[[ PROVIDED TEXT open ]]

LAS VEGAS (KTNV) — Nevada is short more than 7,500 nurses amid an ongoing "tripledemic" of COVID-19, RSV, and influenza, the Nevada Hospital Association reports.
Dr. Shiven Chaudry is an internal medicine specialist travels to different hospitals in the Las Vegas valley to help patients. He says the common factor shared by all our facilities is a significant shortage of personnel.
"There are a lot of people that are in the hallways waiting for care," Chaudry said. "They're also waiting for medicine and medications."
During this rise in patients with respiratory infections, he says the medical field is overwhelmed.
“It's definitely above what we're used to seeing, and I think it's also going to lead to burnout," Chaudry said.
But burnout is exactly what Dr. Kara Garner, the director of nursing services at Grand Canyon University, is trying to avoid by doing what she can to get more nurses in the field.
Garner says her students are going through a fast-track training program designed to deliver a bachelor of science in nursing degree in 16 months. The accelerated training is targeting the dire shortage of nurses in our state.
"It is extremely alarming," Garner said. "Fifty-five percent of the nurse workforce is 50 and over, so you have Baby Boomers retiring."

[[ PROVIDED TEXT closed ]]
[[ DATA FOR ANALYSIS open ]]

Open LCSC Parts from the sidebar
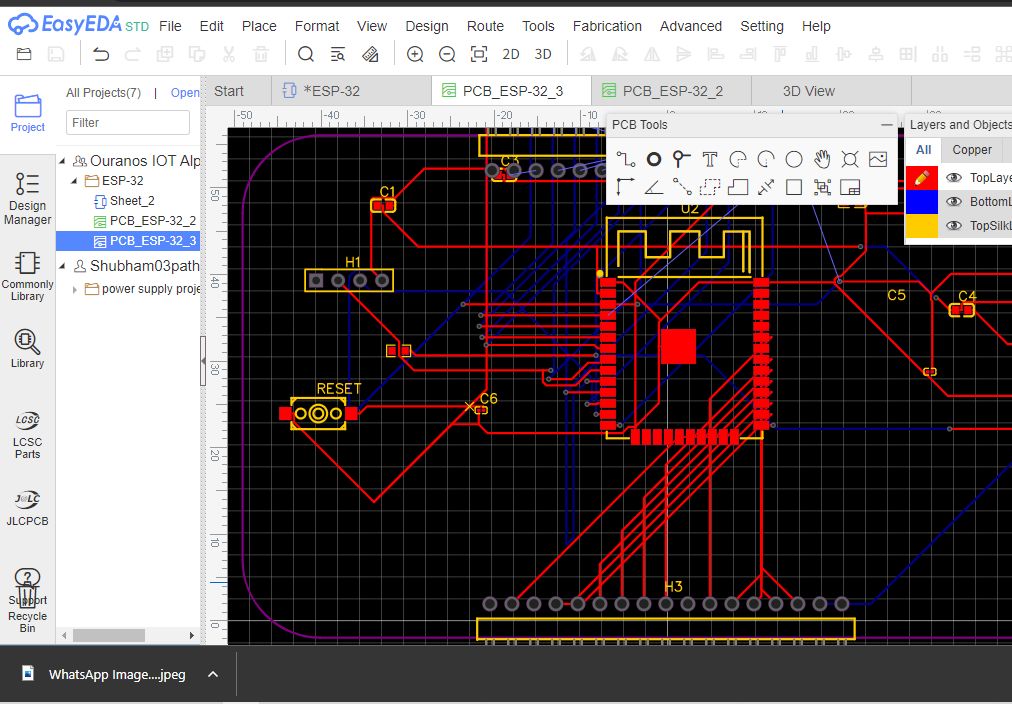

[[ DATA FOR ANALYSIS closed ]]
[[ DATA FOR ANALYSIS open ]]

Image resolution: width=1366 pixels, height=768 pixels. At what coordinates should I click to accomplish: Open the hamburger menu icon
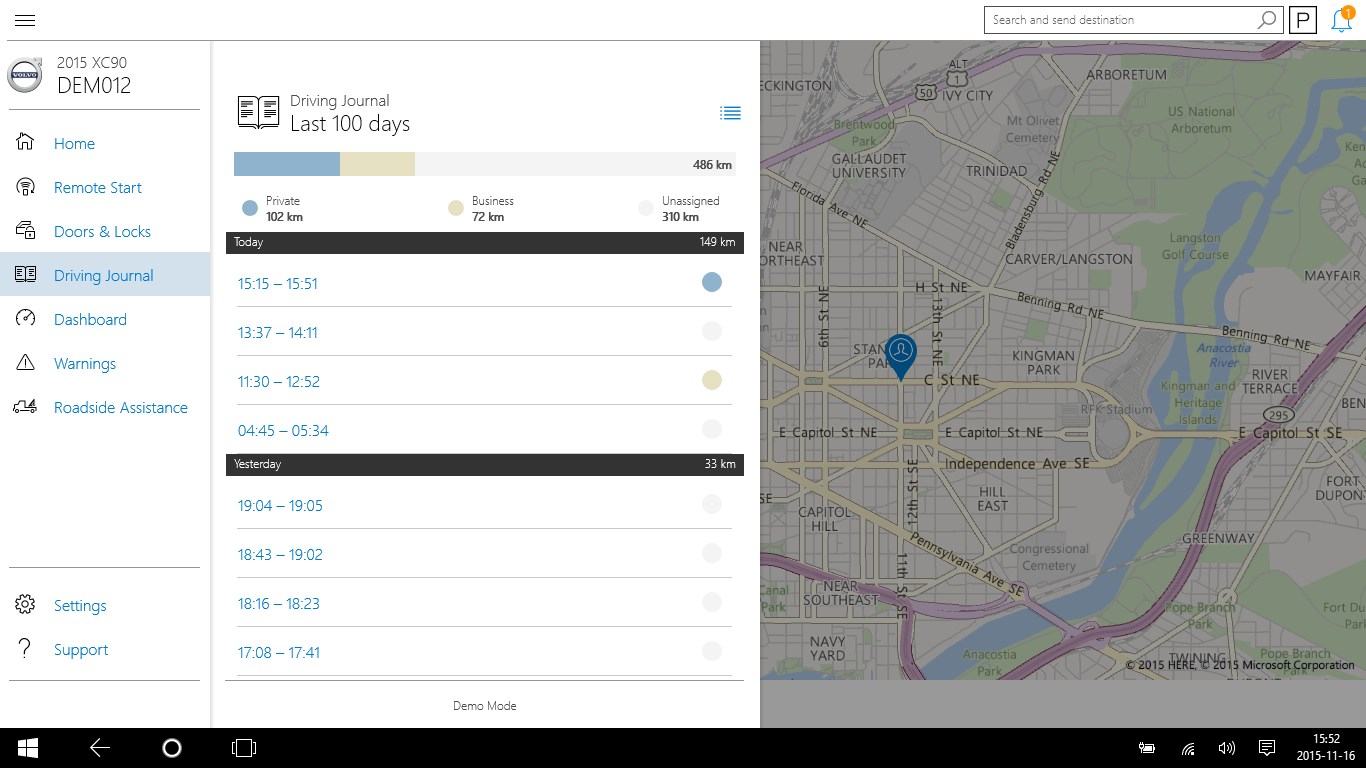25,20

[[ DATA FOR ANALYSIS closed ]]

> PROMPT 1
In the article about Nevada's nurse shortage, what share of the nurse workforce is 50 or older?
> PROMPT 2
Pick up the article about Nevada's nurse shortage after its final sentence and carry it forward.

> EXPECTED OUTPUT 1
Fifty-five percent.

> EXPECTED OUTPUT 2
Grand Canyon University hopes to attract younger workers to the field and graduate hundreds of nursing students in 2023.
"When we send them out to the clinical settings, they have to work with everything. Contagious or not contagious, they do it all, so that when they get out in the field they are ready," Garner said.
Chaudry says he looks forward to the arrival of the new medical personnel. He says with many hospitals over capacity, the work can be exhausting.
"It's a little discouraging to be a health care worker when you have, you know, we've just come through the pandemic for two years, and it seems like we're getting back into something similar now," Chaudry said.
Garner says there are plenty of openings at the school for more students to apply, but still even though there is a shortage of beds and personnel, doctors say do not be discouraged from going to the hospitals if you need care.